Entries for locating words and elements:
▬▬▬▬▬▬▬▬▬▬
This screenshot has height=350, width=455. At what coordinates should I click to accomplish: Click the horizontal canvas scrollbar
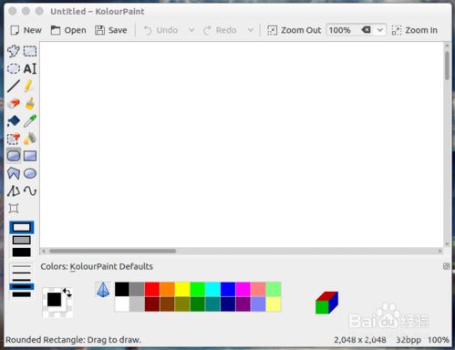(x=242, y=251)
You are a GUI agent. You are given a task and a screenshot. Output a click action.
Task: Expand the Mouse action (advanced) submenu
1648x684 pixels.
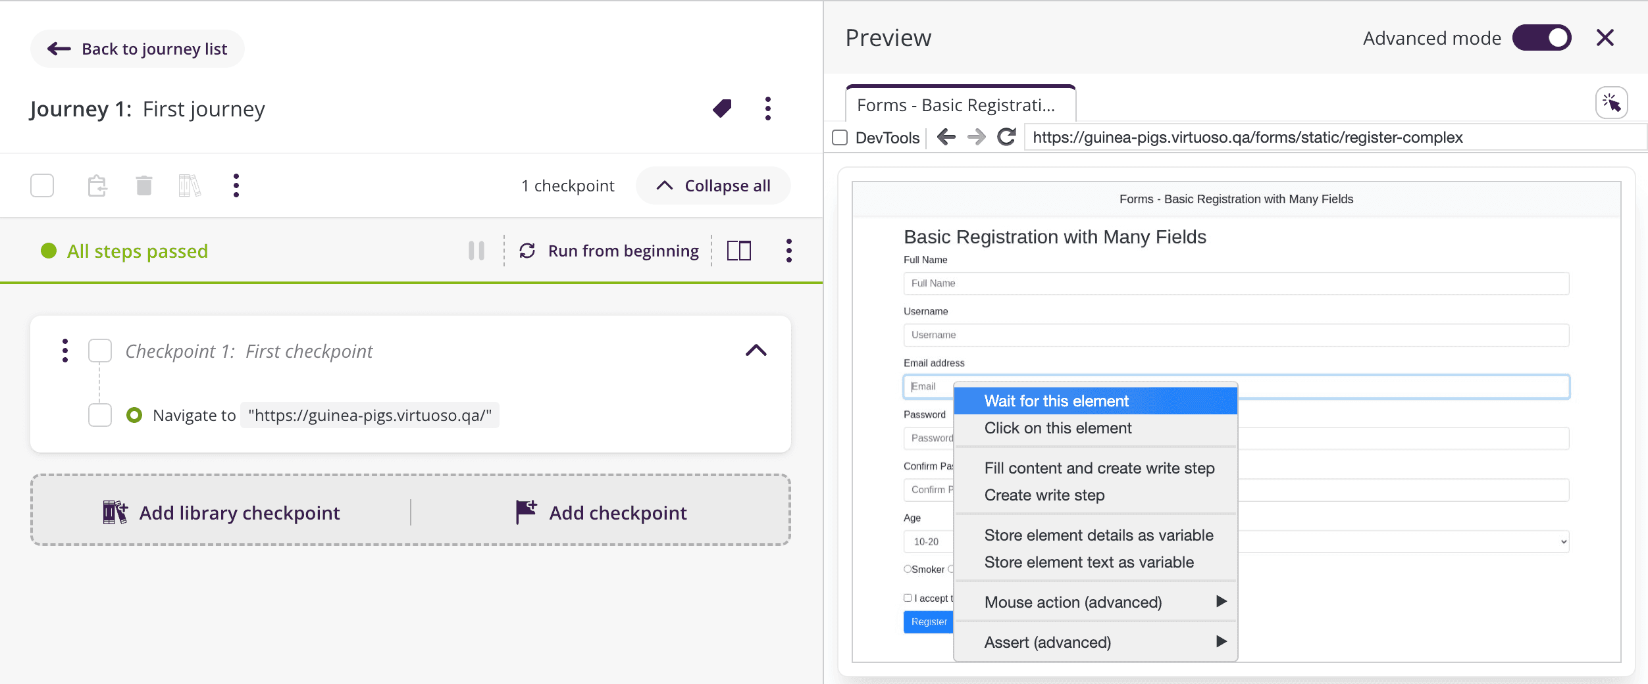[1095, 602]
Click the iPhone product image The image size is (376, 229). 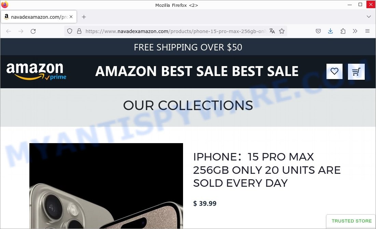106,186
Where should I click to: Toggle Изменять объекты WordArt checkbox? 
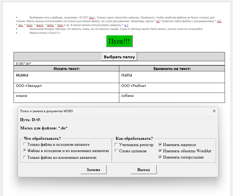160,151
▬▬▬▬▬▬▬▬▬▬
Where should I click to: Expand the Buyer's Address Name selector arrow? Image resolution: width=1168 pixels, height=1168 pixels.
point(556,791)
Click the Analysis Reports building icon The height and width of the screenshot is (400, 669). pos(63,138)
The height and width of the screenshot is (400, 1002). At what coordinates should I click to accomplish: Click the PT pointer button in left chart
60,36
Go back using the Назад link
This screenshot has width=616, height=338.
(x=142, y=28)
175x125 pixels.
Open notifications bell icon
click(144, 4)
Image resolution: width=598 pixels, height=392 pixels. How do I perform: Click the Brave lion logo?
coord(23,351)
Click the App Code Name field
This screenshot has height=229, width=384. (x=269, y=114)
▬▬▬▬▬▬▬▬▬▬
Rewrite the entries from the line containing "Click the Analysis" through the line containing "This screenshot has height=229, width=384.", inclusive, with "notifications" changed to "alerts" and nothing else altered.

Click the Analysis Reports building icon The height and width of the screenshot is (400, 669). pos(63,138)
The height and width of the screenshot is (400, 1002). At what coordinates should I click to accomplish: Click the PT pointer button in left chart
60,36
Go back using the Назад link
This screenshot has width=616, height=338.
(x=142, y=28)
175x125 pixels.
Open alerts bell icon
click(144, 4)
Image resolution: width=598 pixels, height=392 pixels. How do I perform: Click the Brave lion logo?
coord(23,351)
Click the App Code Name field
This screenshot has height=229, width=384. (x=269, y=114)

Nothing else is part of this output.